An AI model developed by researchers at Yonsei University, Mayo Clinic, and Vanderbilt University Medical Center may help uncover cancer patients who are likely to benefit from immunotherapy but would otherwise be overlooked by traditional diagnostics.

The deep-learning tool, called MSI-SEER, analyzes routine pathology slides to predict whether a gastric or colorectal tumor displays microsatellite instability-high (MSI-H), a genetic signature that makes tumors more responsive to immune checkpoint inhibitors. MSI-H tumors typically have numerous mutations, which make them more recognizable to the immune system.

The results were published in the journal npj Digital Medicine on May 19.

In several cases, the model identified MSI-H regions that standard lab tests, such as PCR (a DNA-based test) or IHC (a protein-based staining technique), failed to detect. These findings enabled patients to receive immunotherapy and respond.

“Treatment strategies can vary significantly depending on how accurately we analyze a patient’s tumor,” said corresponding author Professor Cheong Jae-ho of Yonsei’s Department of Surgery in a Tuesday release from Severance Hospital. “This AI model clearly presents evidence to support the use of immunotherapy, helping physicians make more precise treatment decisions.”

The study evaluated more than 3,000 pathology slides from patients in Asia, Europe, and North America, using a statistical AI approach known as deep Gaussian processes within a weakly supervised learning framework.

MSI-SEER not only matched the performance of widely used AI models like ResNet and EfficientNet, it also outperformed them in patient groups where tissue staining quality or racial variation had previously thrown off algorithms.

The model goes beyond simply classifying tumors. It assigns a confidence score to each prediction and maps the spatial distribution of MSI-H regions within tumors, offering insights that conventional tests cannot.

In a real-world gastric cancer cohort treated with immunotherapy, MSI-SEER reclassified five patients who had been labeled as microsatellite stable (MSS) and found that three of them had 85 percent MSI-H tumor content and responded to treatment. It also flagged one patient labeled as MSI-H who did not respond and had very few MSI-H regions.

To further refine predictions, the model incorporated analysis of stromal cells, which form part of the tumor’s surrounding tissue.
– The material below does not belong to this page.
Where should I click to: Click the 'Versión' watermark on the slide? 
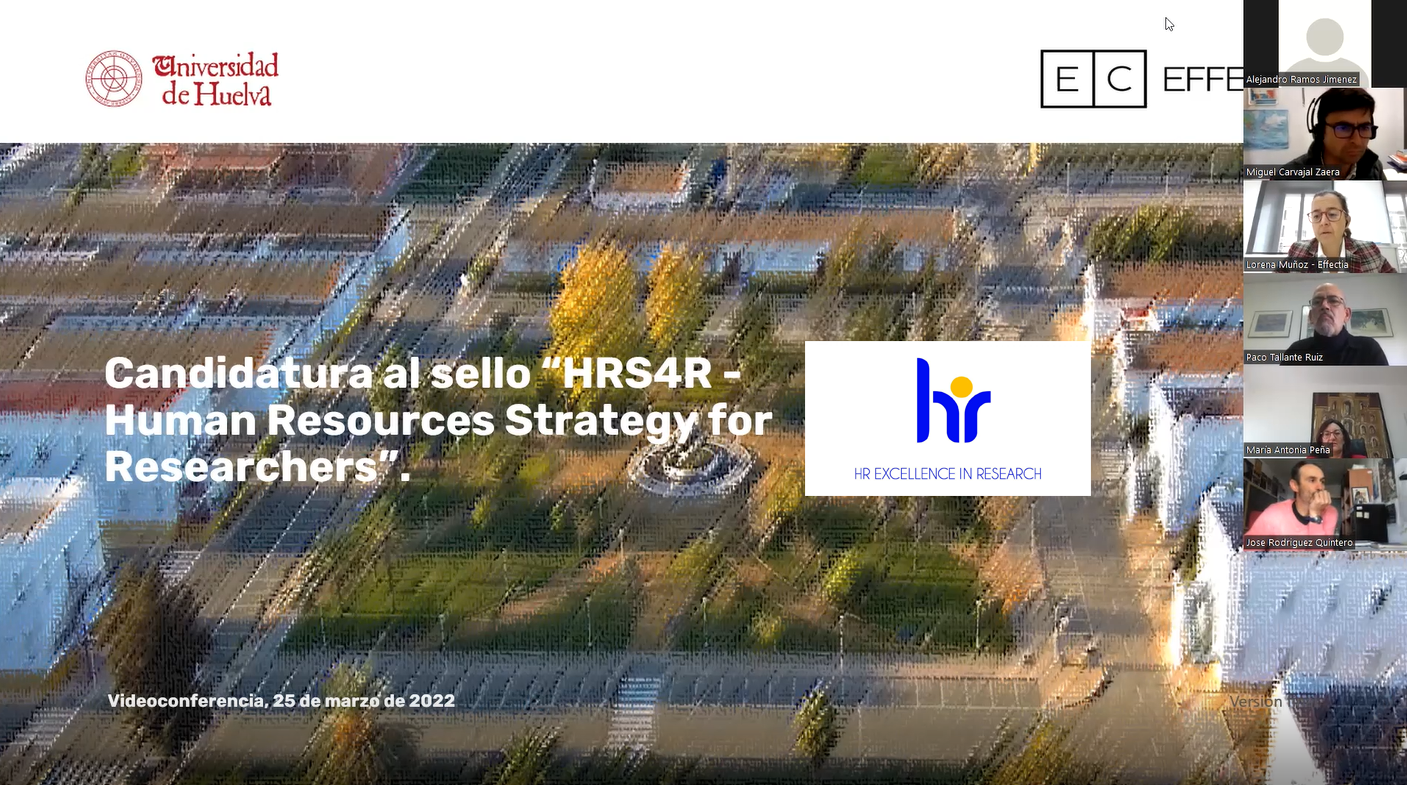tap(1256, 702)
Non-responders tended to have MSI-H regions filled with these cells, suggesting that the local tumor environment may blunt the immune response.

A rule-based classifier using both MSI-H proportion and the stroma-to-tumor cell ratio was able to separate responders from non-responders with 94.1 percent accuracy.

While still investigational, MSI-SEER’s ability to deliver slide-level predictions and quantify uncertainty may help reduce the need for expensive and labor-intensive molecular tests, especially in settings where PCR and IHC are not readily available.

“It marks the beginning of an era where physicians’ clinical expertise and AI’s computational power work hand-in-hand,” said corresponding author Professor Hwang Tae-hyun of Vanderbilt University Medical Center in a Tuesday statement.